* [PASSAGE SHOWN]:
==========

This is the basic in-text APA form: (Critser, 2003, p. 5). If the author's name is mentioned in the text, it can be omitted from the citation.
Bibliographic entries are alphabetized under the heading "References." For scholarly journal articles, the following information should be listed, in this order: authors' names; year of publication; article title; journal title; volume number; issue number; page numbers. For articles retrieved electronically, the digital object identifier (doi) number should be given if available.
For books, the following should be listed, in this order: authors' or editors' names; date of publication; book title; edition (if other than first); place of publication; publisher's name.
For websites, the following should be listed, in this order: author; date; title; date retrieved; URL.
NOTE: APA recommends that citations be double-spaced. Check with your professor to see if this is required for your paper.
Research Tip: Cite as you go. Even if you're not sure whether you will use a source, it's much easier to note the citation information up front than to not and realize you need it later! Careful citing will also allow you to avoid plagiarism.

==========

* [WHAT TO WORK ON]: Please state the heading under which the APA citation guide says bibliographic entries are alphabetized. You don't need the records that follow.

* [STORED DATA]:
==========

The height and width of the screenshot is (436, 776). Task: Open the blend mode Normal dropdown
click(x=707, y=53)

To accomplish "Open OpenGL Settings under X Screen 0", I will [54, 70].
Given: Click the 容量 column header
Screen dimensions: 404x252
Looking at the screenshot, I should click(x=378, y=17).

==========

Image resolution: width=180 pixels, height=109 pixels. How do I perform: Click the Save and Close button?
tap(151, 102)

==========

* [SOLUTION TO THIS PROBLEM]: "References"